The San Antonio Spurs have almost no marketability (except for ABC being able to pimp "Desperate Housewives" with Eva Longoria in the crowd), yet they won over and over again. Why would the league - if it rigs the playoffs - allow the Spurs to win so many titles? In 2006, in suspending Amare Stoudemire and Boris Diaw, the NBA basically chose the boring Spurs to advance over the much more exciting and marketable Suns. What would the league have to gain from that? Lower ratings?

The 2005 Finals put the Spurs against the defense-driven Detroit Pistons. The result was a seven-game borefest. If the league controls the results, why would it do this?

The answer to all of my questions is there is no answer, because the league may have a rooting business interest, but it doesn't change the outcome, and it doesn't choose the matchups. If it does, then the league is comprised of the worst businessmen on the face of the earth.

It's a shame, because it is possible we will see some great things in the next week from LeBron and the Cavs, but some people might be too suspicious to appreciate it.


  1. Ok, Suns fan. Enough with all the Spurs hatred. You're just upset because the "more watchable and marketable" Phoenix Suns were never, ever built for enduring a long playoff run and never even made an NBA Finals series, much less won a title. ;-)

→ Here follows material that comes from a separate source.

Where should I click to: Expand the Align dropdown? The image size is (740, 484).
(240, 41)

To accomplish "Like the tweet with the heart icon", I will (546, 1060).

  2. They were in 2006, before Amare and Boris were suspended for going towards Nash and NOT Robert Horry and NOT escalating the fight. Still, the NBA would have been crazy to "pick" Spurs over Suns. Think of the repercussions! Teams would start trying to build teams that are fun to watch, can shoot 3-pointers, and can do something besides drive. Oh! Won't someone please think of the children!